Ethikfachleute der Universität Cambridge haben die Risiken anhand von drei Design-Szenarien für Plattformen herausgearbeitet und ihre Empfehlungen in der Fachzeitschrift Philosophy & Technology veröffentlicht. Um die sozialen und psychologischen Risiken der digitalen Unsterblichkeit einzudämmen, fordern die Forscher*innen eine Altersbeschränkung, die klare Kennzeichnung von Avataren, damit Benutzer*innen nie vergessen, dass sie mit einer KI interagieren, sowie verbesserte Opt-out-Protokolle, die den Benutzer*innen die Möglichkeit geben, ihre Beziehungen zu Deadbots auf eine Weise zu beenden, die einen emotionalen Abschluss ermöglicht.

Ein weiteres Problem ist der digitale Nachlass. Da die Datenschutz-Grundverordnung Verstorbene nicht schützt, können Hinterbliebene nicht sicher sein, dass die Daten ihrer Angehörigen nicht weiterverwendet werden. Experten wie die Verbraucherzentrale raten daher, zu Lebzeiten Regelungen für den digitalen Nachlass zu treffen.

Es gibt mehrere Möglichkeiten zur Vermeidung von Missbrauch und zum Schutz der Privatsphäre. Die Verbraucherzentrale rät, sämtliche Zugangsdaten zu dokumentieren und eine Liste aller Online-Konten mit Benutzernamen und Passwörtern anzufertigen, diese auszudrucken und sicher zu verwahren, am besten zusammen mit einer Vollmacht. Wichtig ist auch, die Liste immer auf dem aktuellen Stand zu halten. Eine Muster-Liste steht hier zum Download zur Verfügung: https://www.verbraucherzentrale.de/node/20241

Ebenso wird dazu geraten, mit einer Vollmacht eine Vertrauensperson zu bestimmen, die den Zugang und die Entscheidungsgewalt über den digitalen Nachlass bekommt, wenn man stirbt oder selbst nicht mehr dazu in der Lage ist, sich darum zu kümmern.
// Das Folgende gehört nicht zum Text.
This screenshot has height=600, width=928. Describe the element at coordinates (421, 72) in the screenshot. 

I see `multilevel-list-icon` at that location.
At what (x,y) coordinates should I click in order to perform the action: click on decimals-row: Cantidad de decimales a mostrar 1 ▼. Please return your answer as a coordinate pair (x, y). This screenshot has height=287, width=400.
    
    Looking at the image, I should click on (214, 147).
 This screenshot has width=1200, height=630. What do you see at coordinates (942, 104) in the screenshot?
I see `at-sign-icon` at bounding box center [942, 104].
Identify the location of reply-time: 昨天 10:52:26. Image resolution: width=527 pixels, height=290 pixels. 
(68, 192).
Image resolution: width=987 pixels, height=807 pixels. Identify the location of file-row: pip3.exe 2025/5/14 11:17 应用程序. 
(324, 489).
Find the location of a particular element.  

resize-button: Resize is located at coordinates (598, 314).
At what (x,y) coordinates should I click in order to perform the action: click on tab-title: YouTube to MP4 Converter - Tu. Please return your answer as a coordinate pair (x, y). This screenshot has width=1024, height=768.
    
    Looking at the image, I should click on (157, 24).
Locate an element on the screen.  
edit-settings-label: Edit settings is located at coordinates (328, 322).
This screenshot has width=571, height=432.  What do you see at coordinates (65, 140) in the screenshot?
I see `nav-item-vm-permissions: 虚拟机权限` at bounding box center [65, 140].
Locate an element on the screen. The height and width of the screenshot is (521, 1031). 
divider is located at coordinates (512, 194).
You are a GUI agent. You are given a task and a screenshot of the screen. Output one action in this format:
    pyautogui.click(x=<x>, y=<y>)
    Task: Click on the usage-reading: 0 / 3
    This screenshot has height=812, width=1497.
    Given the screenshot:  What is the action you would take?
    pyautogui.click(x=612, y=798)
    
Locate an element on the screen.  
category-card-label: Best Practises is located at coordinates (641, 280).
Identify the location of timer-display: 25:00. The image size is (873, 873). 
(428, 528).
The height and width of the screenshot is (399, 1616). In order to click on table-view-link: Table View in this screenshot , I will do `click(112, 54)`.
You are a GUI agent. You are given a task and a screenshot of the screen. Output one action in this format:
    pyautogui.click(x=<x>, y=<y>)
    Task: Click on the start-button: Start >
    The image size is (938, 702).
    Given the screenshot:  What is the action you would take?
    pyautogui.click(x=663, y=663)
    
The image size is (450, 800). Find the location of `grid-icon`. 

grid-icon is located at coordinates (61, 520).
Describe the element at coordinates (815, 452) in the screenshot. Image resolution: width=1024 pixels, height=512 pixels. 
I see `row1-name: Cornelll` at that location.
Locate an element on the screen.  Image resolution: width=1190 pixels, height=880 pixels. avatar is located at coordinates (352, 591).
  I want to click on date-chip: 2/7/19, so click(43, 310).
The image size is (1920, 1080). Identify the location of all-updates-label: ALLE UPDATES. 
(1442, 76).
In der Vollmacht wird festgehalten, wie mit Accounts und Online-Profilen, aber auch mit Endgeräten, Fotos und Daten verfahren werden soll. Eine Muster-Vollmacht zum Download gibt es hier: https://www.verbraucherzentrale.de/node/20240

Bei einigen Diensten wie Facebook, Instagram und TikTok lässt sich der digitale Nachlass in den Einstellungen verwalten. Diese sogenannten Erinnerungs-Einstellungen erlauben es zu bestimmen, was nach dem Tod mit dem Profil geschieht, etwa ob es gelöscht, deaktiviert oder als Gedenkprofil erhalten bleiben soll.

Digitale Verwalter/Digitale Tresore sind Dienste, die zu Lebezeiten beauftragt werden, digitale Listen zu führen und im Todesfall wie zuvor vereinbart tätig werden. Die Verbraucherzentrale rät allerdings, hier besonders vorsichtig zu sein und die Sicherheitsstandards, etwa wo die Daten liegen, aber auch die Kosten genau zu prüfen.